Хаск несколько секунд молчал. Его щупальца постепенно успокаивались.
— Да, — согласился он, наконец. — От этого никуда не деться.
*24*
Возбуждение прессы немного — но только немного — улеглось на следующий день, когда продолжился опрос свидетелей защиты.
— Защита вызывает тосока по имени Рендо, — сказал Дэйл Райс.
Рендо прошагал к свидетельской скамье и был приведён к присяге.
Дэйл поднялся.
— Мистер Рендо, как называлась ваша должность на борту тосокского звездолёта?
— Шестой.
— И в чём конкретно состояли ваши обязанности?
— Я главный инженер.
— До того, как вы отправились в полёт к Земле, где вы жили?
— В городе Десталб‹хлоп› на планете, которую мой народ зовёт домом.
— И эта планета — где она расположена?
— Пользуясь принятой у вас терминологией — в системе Альфы Центавра.
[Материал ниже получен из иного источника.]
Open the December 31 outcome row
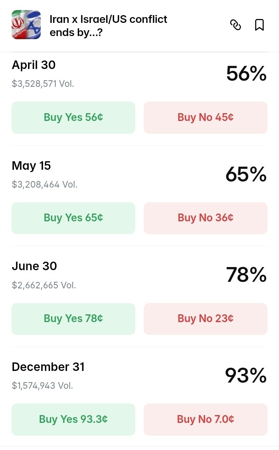Screen dimensions: 279x450 tap(48, 367)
— С какой целью вы прибыли на Землю?
Рендо бросил взгляд на присяжных.
— На нашем небе ваше солнце находится в созвездии, которое вы называете Кассиопеей. С Земли Кассиопея выглядит, как ваша буква W. На нашем небе ваше солнце добавляет к этой W ещё одно звено. Мы зовём это созвездие Змеёй. Ваше солнце — это яркий глаз змеи; остальное, то, что вы зовёте Кассиопеей — её более тусклый хвост. — Пучок щупальцев Рендо разделился посередине. — Каждый юный тосок, глядя в глаз змеи, знает, что это, за исключением Оранжевой и Красной — самая близкая к нам звезда. Естественно, мы должны были посетить её.
— Оранжевая и Красная?
— Так мы называем Альфу Центавра B и C. Альфу Центавра А мы называем Жёлтой, B — Оранжевой, и C — Красной.
— Какова цель вашей экспедиции?
— Мы исследователи. Мы пришли с миром и дружбой.
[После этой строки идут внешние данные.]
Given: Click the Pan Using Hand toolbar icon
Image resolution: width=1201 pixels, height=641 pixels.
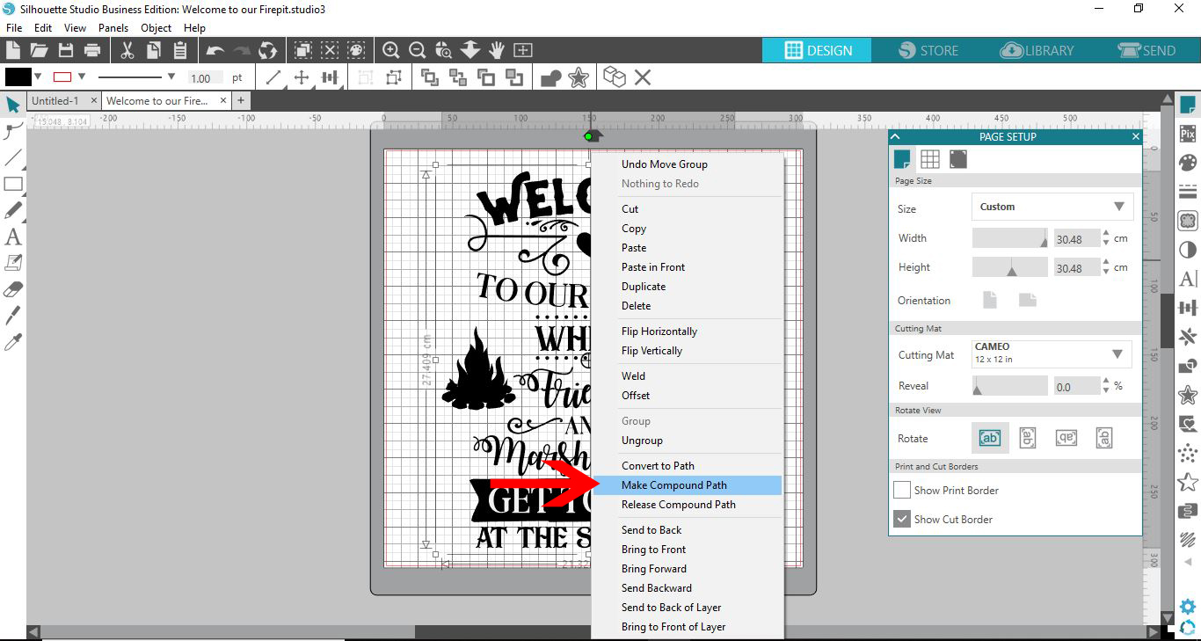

— То есть ваша миссия, как говорилось в одном старом земной телешоу, «искать новую жизнь и новые цивилизации»[66]?
— Да.
— Но что-то случилось с вашим звездолётом, «Ка‹щёлк›тарском», не так ли? — Дэйл на удивление хорошо сымитировал специфический тосокский звук.
— Да.
— Что именно?
— У него два двигателя. Главный — это большой термоядерный двигатель, используемый для межзвёздного перелёта. Второй, меньший — обычный ракетный двигатель для маневрирования внутри планетной системы. Хотя этот последний исправен и функционален, главный двигатель повреждён и нуждается в ремонте.
— Как он был повреждён?
— Когда мы приближались к орбите вашей планеты Нептун, в него попал большой кусок льда.